Goldman Sachs Group Inc. (NYSE:GS) missed earnings expectations for the first quarter of its fiscal year in a rare fumble for the fifth-largest U.S. bank by assets. Net income almost doubled to $2.26 billion, or $5.15 a share, from $1.14 billion, or $2.68, a year earlier. However, the results were well short of analyst forecasts of $5.31 per share, on average, according to Thomson Reuters I/B/E/S. Revenue increased 27 percent to $8.03 billion, compared with the $8.33 billion average estimate of analysts.
Goldman said that the earnings miss was due to weakness in commodities, currencies, and credit revenue, as well as lower commissions and fees from equities trading. Trading revenue, which is Goldman’s biggest contributor to total revenue, fell 2 percent to $3.36 billion in the first quarter. Stock trading dropped 6 percent to $1.67 billion, roughly matching analysts’ $1.63 billion estimate. In previous years, Goldman generated more than $6 billion in quarterly fixed-income trading revenue.
Management had a hard time clarifying what went wrong at Goldman. The results were in sharp contrast to those from JPMorgan Chase & Co., Citigroup Inc., and Bank of America Corp., all of which beat estimates due to major trading gains. Revenue from investment banking, investment management and investing and lending all rose in the first quarter, but not enough to offset the sharp decline in trading. Goldman has historically relied more on trading than other big banks.
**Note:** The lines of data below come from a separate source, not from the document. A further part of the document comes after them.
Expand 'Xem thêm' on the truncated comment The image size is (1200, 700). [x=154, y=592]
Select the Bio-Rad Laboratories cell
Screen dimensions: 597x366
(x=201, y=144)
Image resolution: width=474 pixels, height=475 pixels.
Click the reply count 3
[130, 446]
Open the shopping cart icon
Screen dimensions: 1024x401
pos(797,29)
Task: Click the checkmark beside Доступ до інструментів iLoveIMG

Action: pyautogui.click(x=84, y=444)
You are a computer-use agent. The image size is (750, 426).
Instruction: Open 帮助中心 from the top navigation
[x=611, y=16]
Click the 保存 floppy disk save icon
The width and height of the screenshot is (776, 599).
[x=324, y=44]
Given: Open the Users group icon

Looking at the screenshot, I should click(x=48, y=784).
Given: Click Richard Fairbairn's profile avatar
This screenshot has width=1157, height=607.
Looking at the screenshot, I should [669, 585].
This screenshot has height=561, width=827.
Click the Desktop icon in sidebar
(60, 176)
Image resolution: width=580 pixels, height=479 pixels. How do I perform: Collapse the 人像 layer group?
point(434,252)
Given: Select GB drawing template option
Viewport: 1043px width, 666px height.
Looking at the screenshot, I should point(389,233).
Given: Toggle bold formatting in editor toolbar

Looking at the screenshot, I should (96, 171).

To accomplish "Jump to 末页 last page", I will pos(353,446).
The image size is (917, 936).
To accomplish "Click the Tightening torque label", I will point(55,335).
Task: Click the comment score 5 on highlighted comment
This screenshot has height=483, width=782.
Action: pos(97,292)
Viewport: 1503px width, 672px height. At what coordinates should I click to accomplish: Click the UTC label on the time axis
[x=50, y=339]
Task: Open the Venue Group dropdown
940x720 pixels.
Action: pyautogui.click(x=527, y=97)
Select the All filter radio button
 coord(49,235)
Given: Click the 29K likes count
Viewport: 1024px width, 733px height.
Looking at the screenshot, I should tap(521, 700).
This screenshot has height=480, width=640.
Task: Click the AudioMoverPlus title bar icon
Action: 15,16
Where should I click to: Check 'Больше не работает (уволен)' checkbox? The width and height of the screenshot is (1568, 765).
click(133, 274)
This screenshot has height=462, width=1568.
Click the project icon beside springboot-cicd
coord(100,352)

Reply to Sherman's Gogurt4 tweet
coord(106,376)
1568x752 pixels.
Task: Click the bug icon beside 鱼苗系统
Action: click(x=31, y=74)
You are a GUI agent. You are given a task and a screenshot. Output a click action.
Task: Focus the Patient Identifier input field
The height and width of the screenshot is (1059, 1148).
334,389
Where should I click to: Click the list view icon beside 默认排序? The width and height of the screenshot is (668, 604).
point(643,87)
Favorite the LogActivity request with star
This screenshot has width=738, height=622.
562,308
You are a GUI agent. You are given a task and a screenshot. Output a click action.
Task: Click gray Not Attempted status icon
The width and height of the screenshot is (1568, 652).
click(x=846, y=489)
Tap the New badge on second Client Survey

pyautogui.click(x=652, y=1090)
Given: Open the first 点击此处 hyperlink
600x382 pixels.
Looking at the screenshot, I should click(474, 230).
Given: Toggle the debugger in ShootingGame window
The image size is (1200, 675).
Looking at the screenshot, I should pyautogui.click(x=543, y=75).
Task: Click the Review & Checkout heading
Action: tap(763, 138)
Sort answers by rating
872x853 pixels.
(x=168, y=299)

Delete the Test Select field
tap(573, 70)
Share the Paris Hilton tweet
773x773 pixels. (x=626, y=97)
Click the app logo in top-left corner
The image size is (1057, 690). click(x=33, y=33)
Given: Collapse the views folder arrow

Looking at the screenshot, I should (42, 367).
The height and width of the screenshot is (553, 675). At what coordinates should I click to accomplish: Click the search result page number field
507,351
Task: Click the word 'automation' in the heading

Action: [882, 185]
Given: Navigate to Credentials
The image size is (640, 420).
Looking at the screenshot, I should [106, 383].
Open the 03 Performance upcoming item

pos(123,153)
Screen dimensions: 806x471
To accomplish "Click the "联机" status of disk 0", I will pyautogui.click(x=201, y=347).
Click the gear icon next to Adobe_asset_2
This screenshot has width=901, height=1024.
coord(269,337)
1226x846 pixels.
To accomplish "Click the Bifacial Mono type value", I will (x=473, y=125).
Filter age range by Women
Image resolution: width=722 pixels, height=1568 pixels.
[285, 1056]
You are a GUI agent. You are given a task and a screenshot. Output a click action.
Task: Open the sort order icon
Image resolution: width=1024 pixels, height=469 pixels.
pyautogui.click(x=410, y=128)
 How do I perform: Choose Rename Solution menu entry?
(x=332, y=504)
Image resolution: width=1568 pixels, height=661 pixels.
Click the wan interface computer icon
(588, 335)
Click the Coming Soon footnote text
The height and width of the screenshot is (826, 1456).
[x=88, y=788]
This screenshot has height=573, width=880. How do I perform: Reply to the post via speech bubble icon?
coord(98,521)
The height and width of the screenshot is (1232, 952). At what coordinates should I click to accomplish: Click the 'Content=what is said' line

Goldman CEO Lloyd Blankfein said in a statement that the bank is “well-positioned” to meet the challenges ahead. The firm has been trying to shift to relatively stable businesses like investment management and lending. Revenue from the investing and lending segment rose to $1.46 billion from $87 million in the first quarter of last year. Assets under supervision fell 0.4 percent from the end of the year to $1.37 trillion.
Goldman’s shares tumbled 4.2 percent to $216.80 after the earnings report was released. Goldman shares are down more than 9 percent in 2017.